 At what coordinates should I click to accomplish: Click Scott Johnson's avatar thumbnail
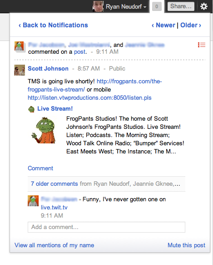[x=20, y=70]
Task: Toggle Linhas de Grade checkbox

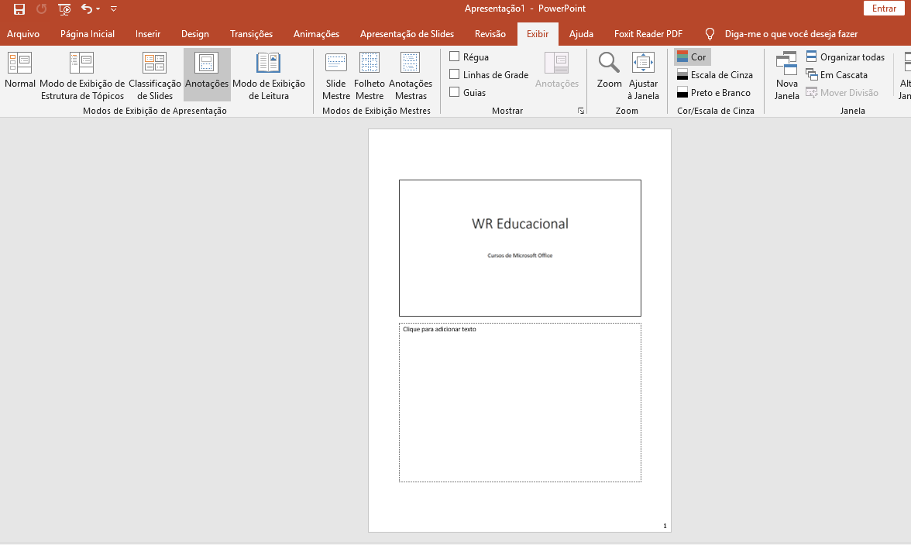Action: click(x=455, y=74)
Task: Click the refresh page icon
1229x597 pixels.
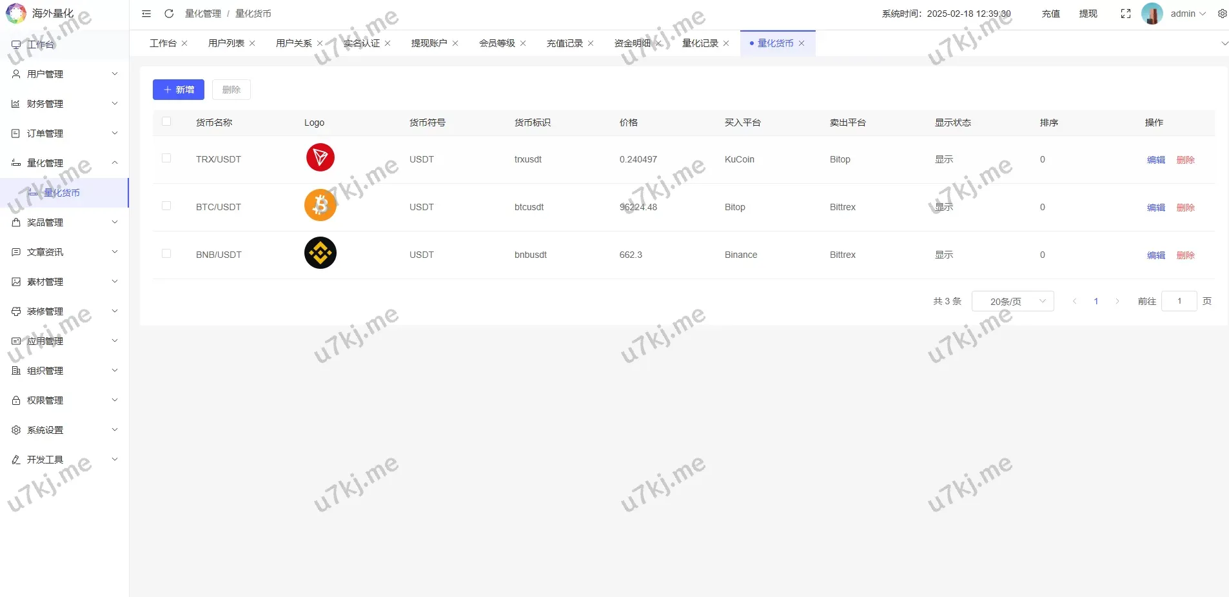Action: click(x=169, y=14)
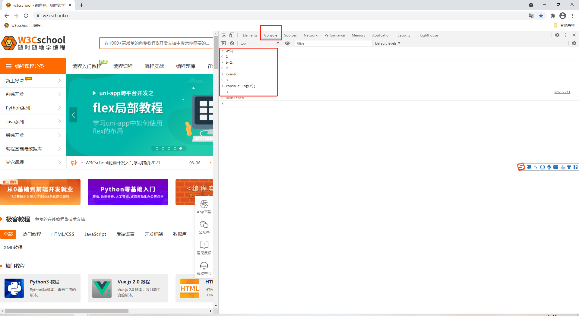Expand the Default levels dropdown
The width and height of the screenshot is (579, 316).
(388, 43)
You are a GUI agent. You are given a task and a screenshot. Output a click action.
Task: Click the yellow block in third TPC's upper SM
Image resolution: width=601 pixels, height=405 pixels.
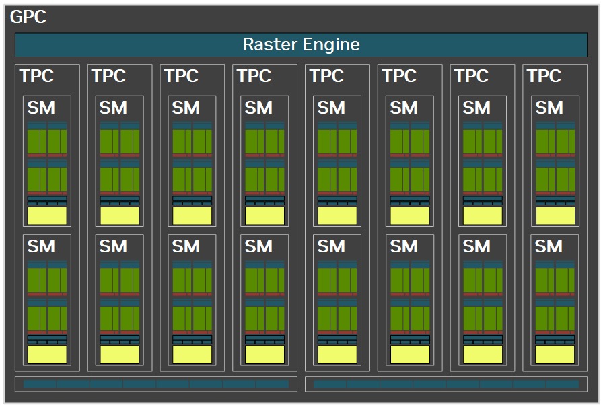coord(192,215)

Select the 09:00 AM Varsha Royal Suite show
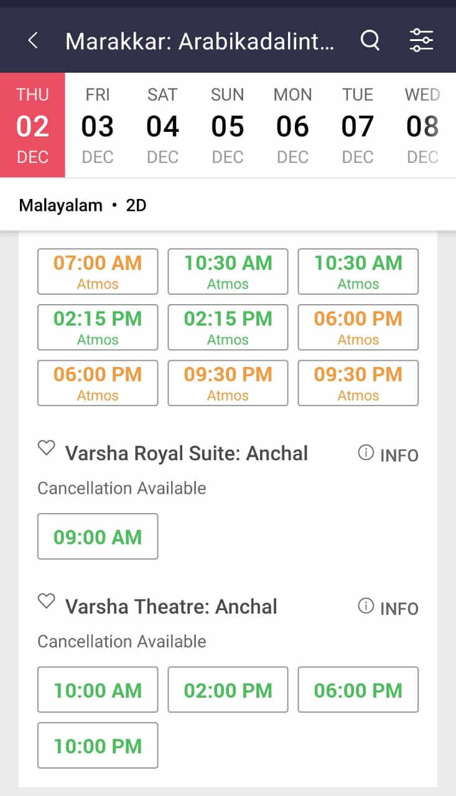coord(98,537)
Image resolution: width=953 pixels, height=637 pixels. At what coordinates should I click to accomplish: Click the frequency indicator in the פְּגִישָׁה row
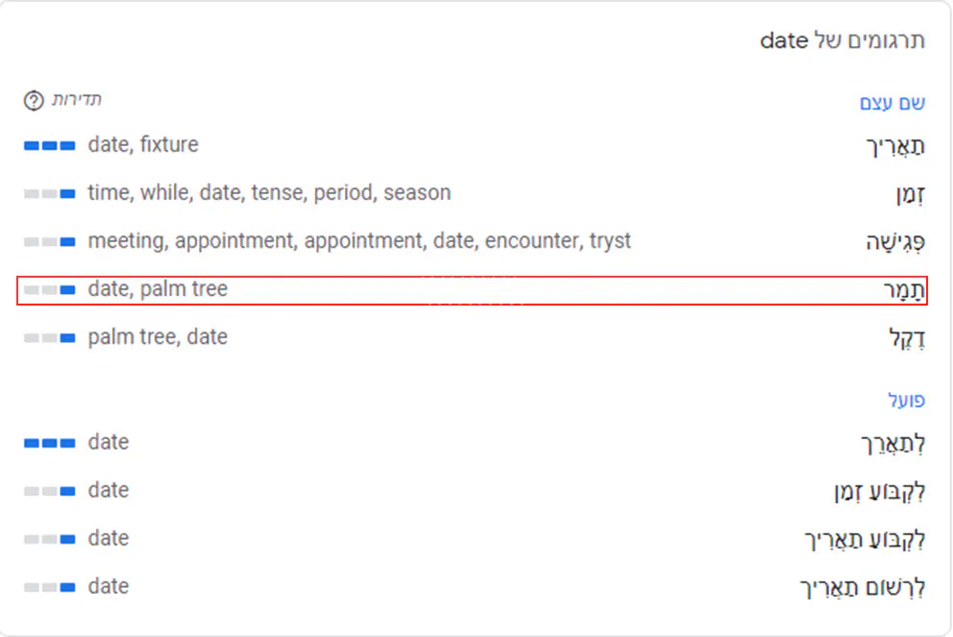coord(49,241)
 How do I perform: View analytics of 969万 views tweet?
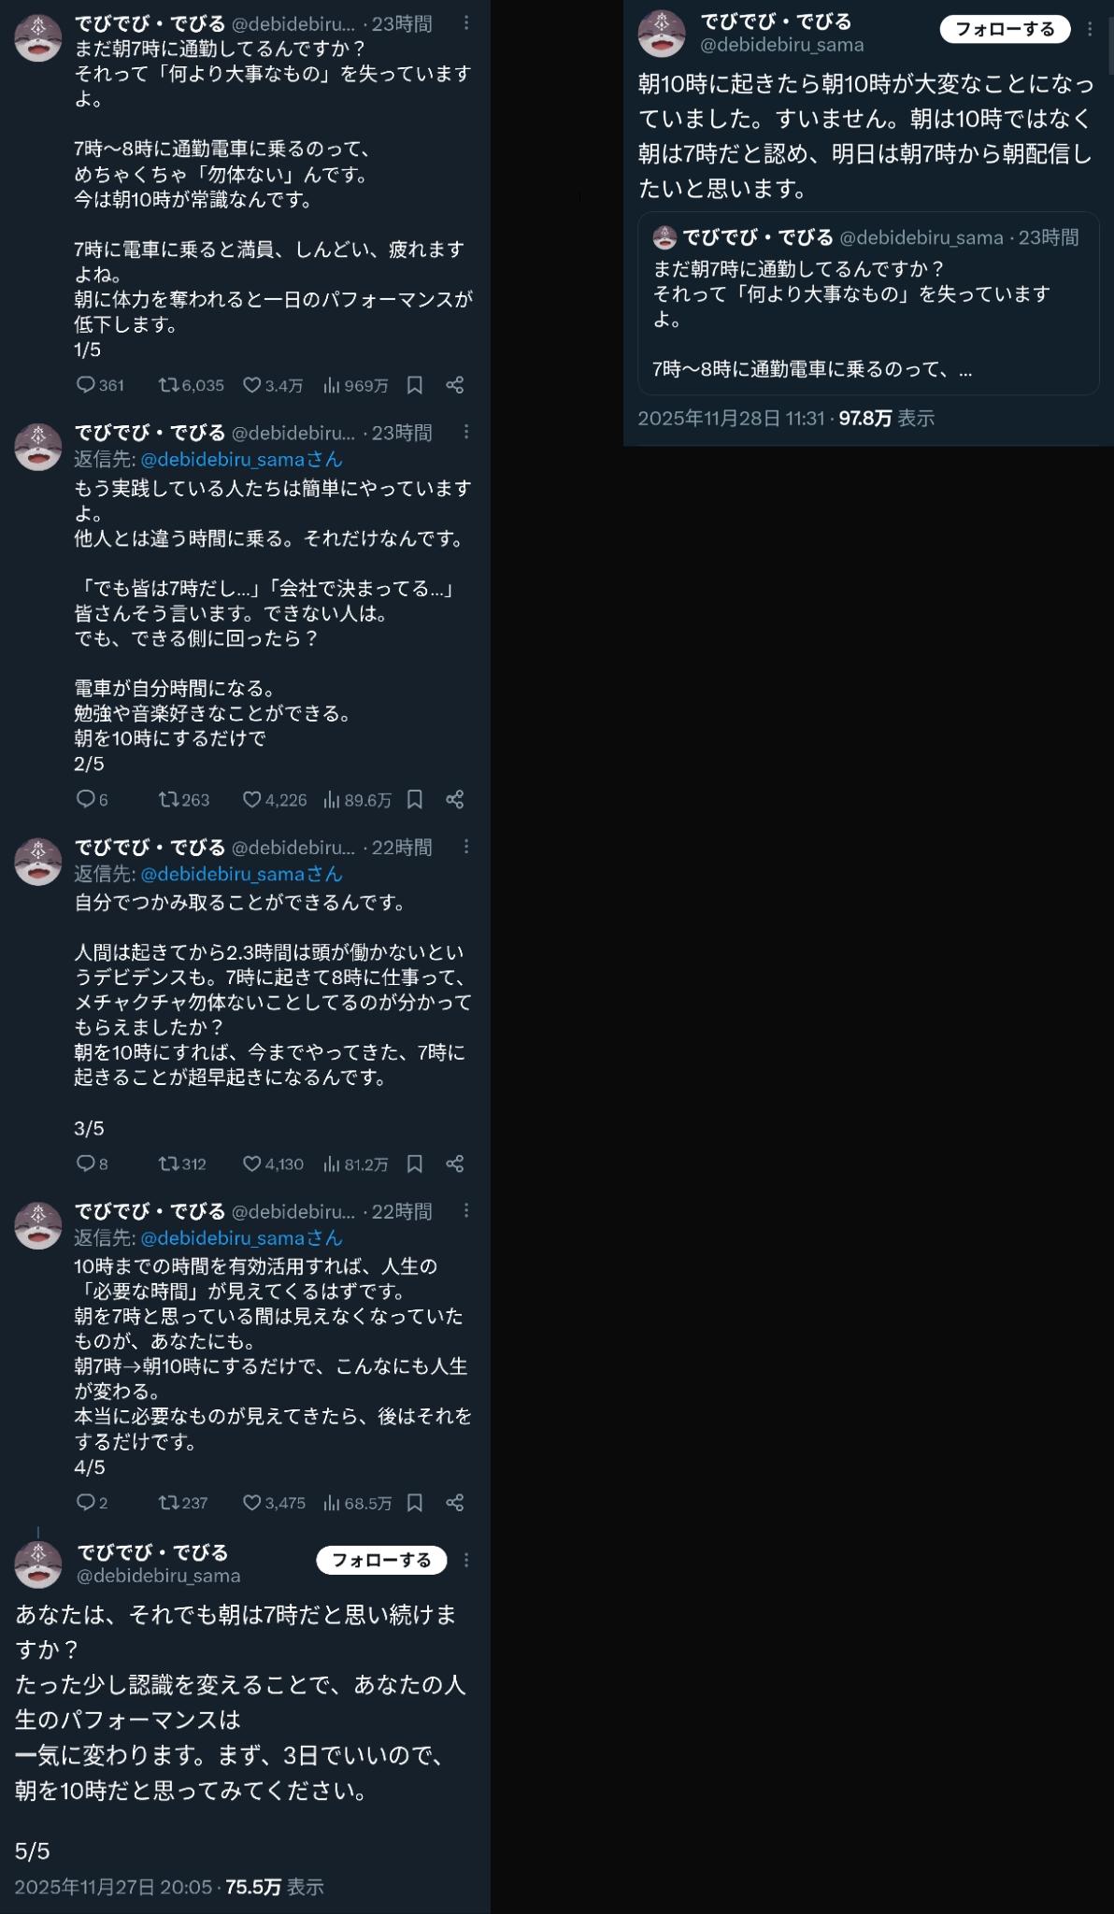(355, 385)
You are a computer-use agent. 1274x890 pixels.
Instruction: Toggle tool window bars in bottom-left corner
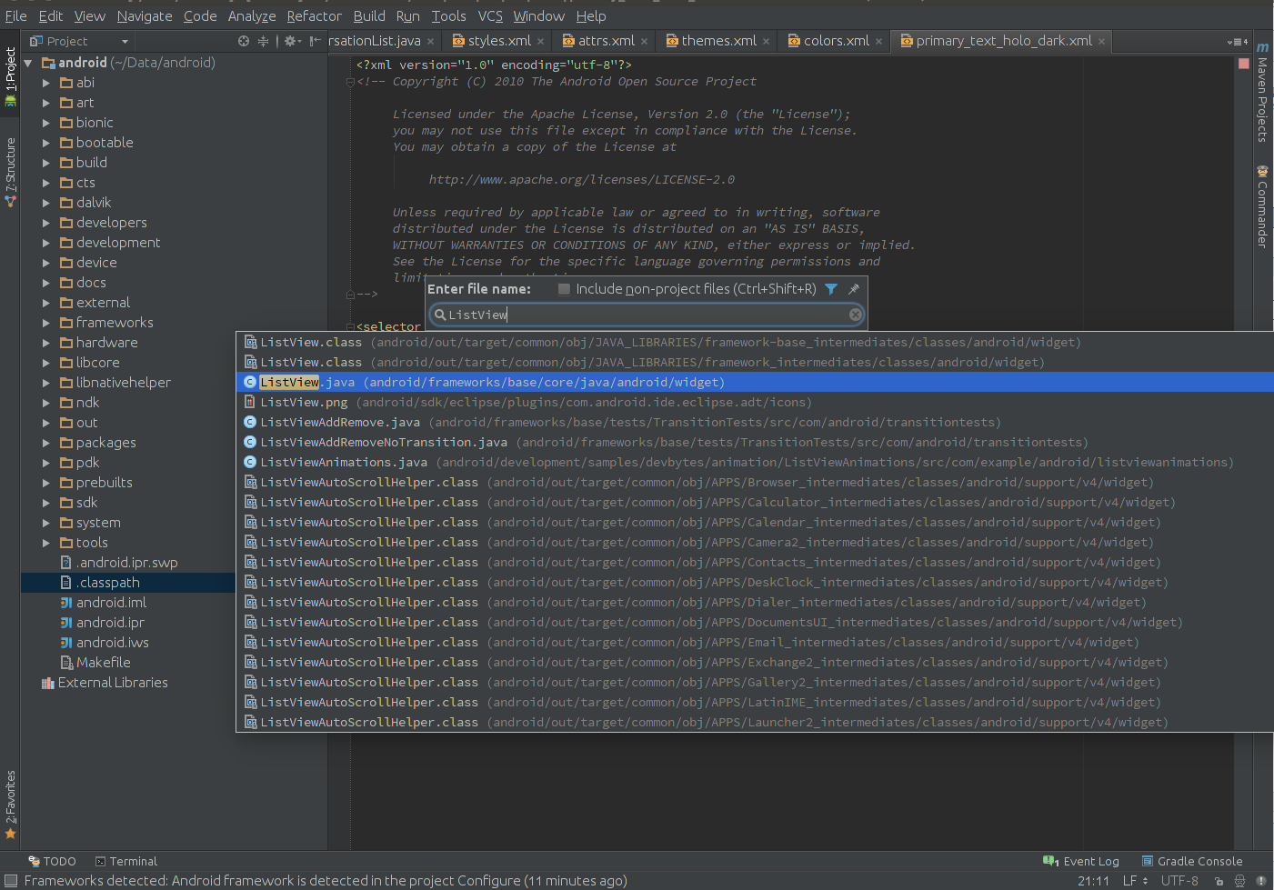pyautogui.click(x=10, y=881)
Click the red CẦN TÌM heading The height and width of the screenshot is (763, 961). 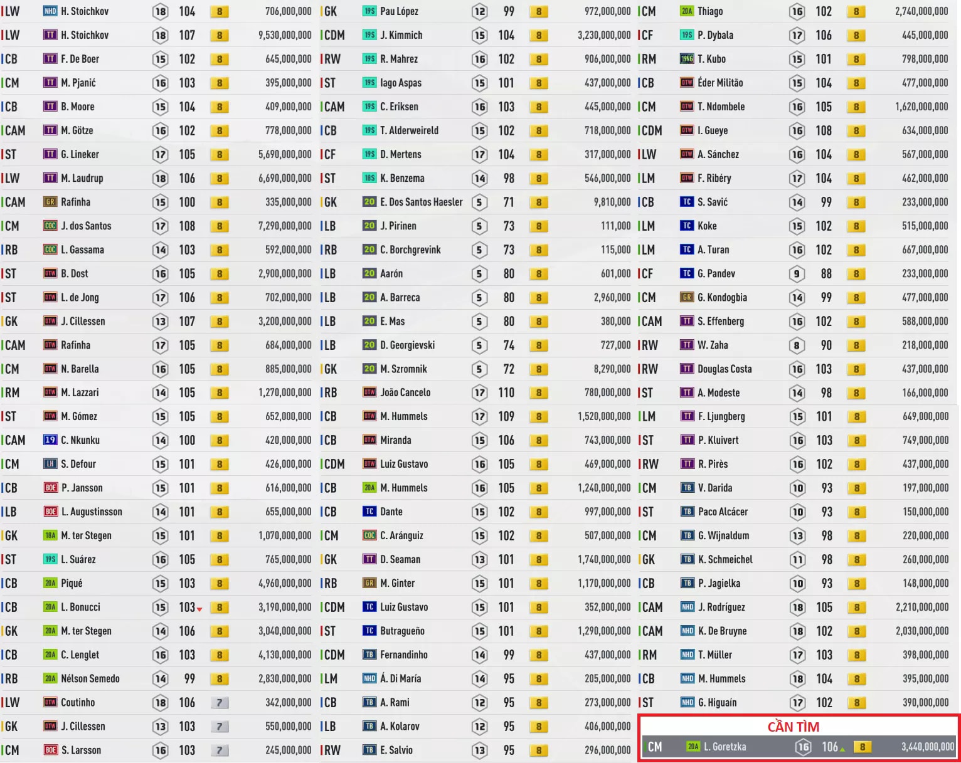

> _WHAT YOU SHOULD DO_
Check the lines above and copy each one that includes "agent".

> _THE COMPLETED TASK_
You are a GUI agent. You are given a task and a screenshot. Output a click action.
You are a computer-use agent. 1274x890 pixels.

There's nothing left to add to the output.